--- DOCUMENT TEXT ---

Retail in Asia

In Trends

China’s Mengniu Dairy acquires Australia’s Bellamy

Australia's Bellamy

China Mengniu Dairy has offered A$1.5 billion (US$1 billion) to take over Australian infant milk formula maker Bellamy, reflecting the dairy products giant’s goal to expand aggressively abroad.

SEE ALSO : Decathlon acquires Alltricks

The Inner Mongolia company said that it would buy Bellamy at A$13.25 a share, which represents a 59 per cent premium to the Australian company’s closing price of A$8.32.

The deal, accepted by Bellamy’s board, is subject to a review by Australia’s Foreign Investment Review Board, Mengniu said in a filing to the Hong Kong stock exchange.

“Infant milk formula is one of the largest and fastest-growing segments among all dairy segments in China driven by increasing disposable income and growing child spending,” Mengniu said in a statement.

“Future growth is underpinned by continuous premiumisation and increasing penetration into lower-tier cities which have larger households and higher birth rates,” Mengniu added.

Bellamy products have been well received by mainland Chinese consumers via cross-border e-commerce platforms, as young parents are willing to spend more on imported infant milk powder after the melamine contamination scandal in 2008. Four children died and more than 10,000 were hospitalised after being fed Sanlu Group milk formula.

In 2018, mainland China imported milk powder worth US$2.43 billion, an increase of 12 per cent on year, according to the General Administration of Customs. The imports represented about 8 per cent of China’s total milk powder sales. At 22.2 billion yuan (US$3.1 billion) last year, their sales were 18.6 per cent higher than 2017.

Data provider iiMedia Research suggests sales of milk powder products on the mainland will hit 295.5 billion yuan in 2020, an increase of 33 per cent from last year.

Mengniu is expected to better utilise facilities at Australian dairy processor Burra Foods, which it owns, to produce Bellamy branded products to meet the rising demand from the Chinese market.

“An integration of Bellamy and Burra assets would effectively increase the output of premium milk products to better tap the rising demand in China. I would think the acquisition mainly targets meeting the demand in China, rather than getting sales in the international markets,” said Cao Hua, a partner at private equity firm Unity Asset Management.

Mengniu obtained a controlling stake in Burra in 2016 and it recently unveiled ambitions of achieving sales of 100 billion yuan a year by 2020. In the first half of this year, the company reported sales of 39.9 billion yuan, an increase of 15.6 per cent from a year ago. Its net profit was valued at about 2.1 billion yuan, up 33 per cent.

---

WORK ORDER 1 → List every year written as a number in the article about Mengniu's takeover of Bellamy.
WORK ORDER 2 → In the article about Mengniu's offer for Bellamy, what premium does the A$13.25 share price represent?
WORK ORDER 3 → Extend the article on Mengniu's acquisition of Bellamy, picking up after its final paragraph.

--- THE DATA ---

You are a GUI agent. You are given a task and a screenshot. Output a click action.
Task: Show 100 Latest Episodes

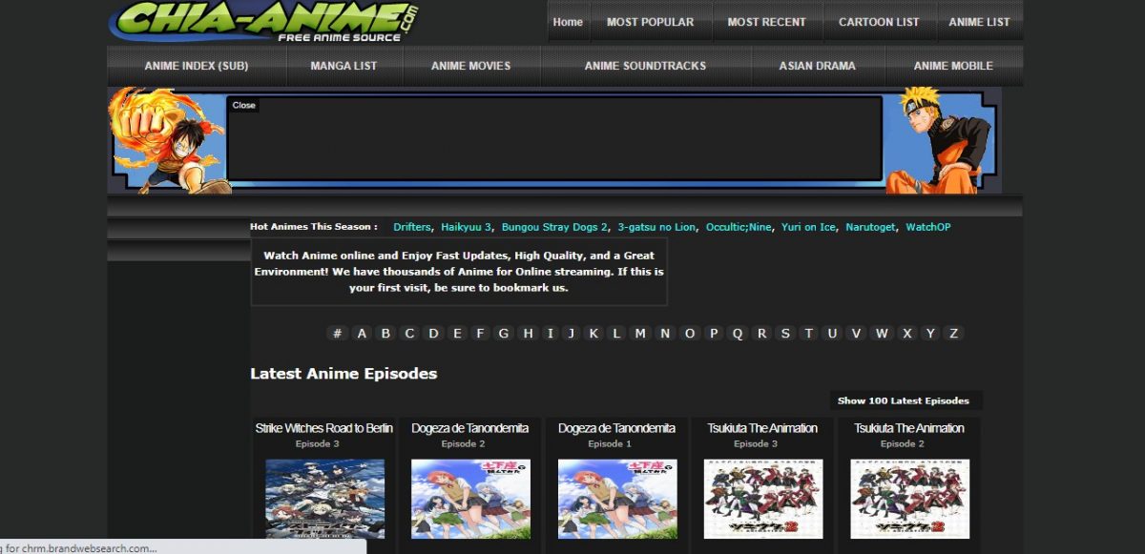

---
--- THE DATA ---

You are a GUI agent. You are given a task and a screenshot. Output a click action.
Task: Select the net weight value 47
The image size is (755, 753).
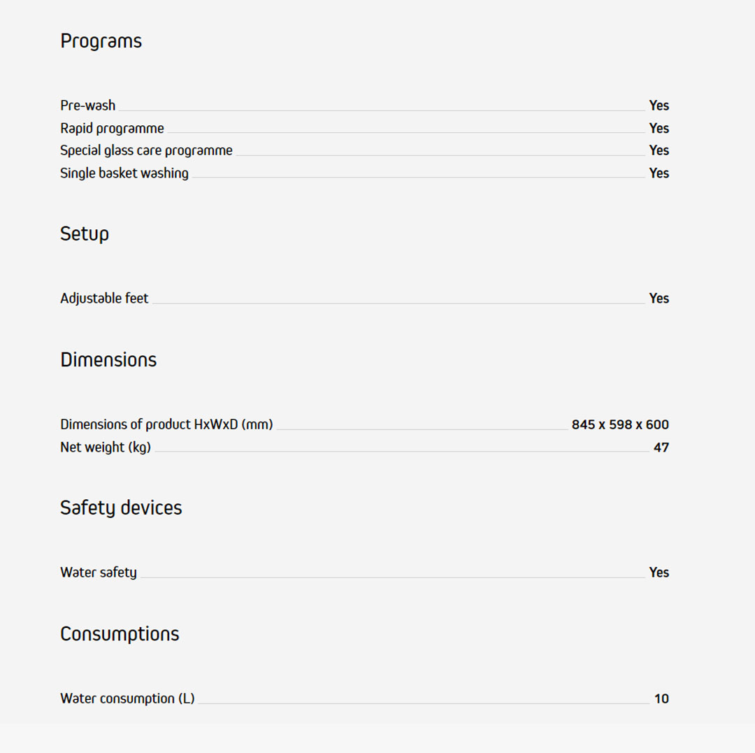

---
--- THE DATA ---

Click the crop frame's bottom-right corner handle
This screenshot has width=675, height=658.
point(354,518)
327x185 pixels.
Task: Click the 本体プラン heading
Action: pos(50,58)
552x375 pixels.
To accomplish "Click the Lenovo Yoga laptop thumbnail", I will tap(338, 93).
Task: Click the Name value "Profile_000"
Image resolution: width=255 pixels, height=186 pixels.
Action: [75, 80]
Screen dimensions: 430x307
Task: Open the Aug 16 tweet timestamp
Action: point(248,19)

---

FINAL ANSWER 1 → 2008, 2016, 2017, 2018, 2020

FINAL ANSWER 2 → A 59 per cent premium to Bellamy's closing price of A$8.32.

FINAL ANSWER 3 →
The proposed overseas acquisition by Mengniu comes after a period when outbound investment by mainland firms stalled. Beginning in 2017, Chinese regulators took a harsh stance about overseas buying, putting half a dozen highly leveraged asset buyers – including Anbang Group, CEFC, Dalian Wanda and HNA Group – under heightened scrutiny.

The ongoing US-China trade war also deterred mainland companies from making acquisitions abroad because of more scrutiny by the foreign investment authorities.

“Consumer spending will become a major growth driver for China’s economy as the trade war is expected to have a negative impact. Overseas acquisitions by mainland consumer product companies will continue to be active,” said Gao Shen, a Shanghai-based independent analyst specialising in manufacturing and consumer sectors.

It also comes a decade after a tragic tainted infant formula scandal in China, which led many parents to prefer foreign brands.

China’s economy expanded 6.2 per cent in the second quarter – its weakest growth since records began in 1992. Beijing has been rolling out incentives, such as granting subsidies to bolster consumption, since the beginning of this year as a way of combating the economic slowdown.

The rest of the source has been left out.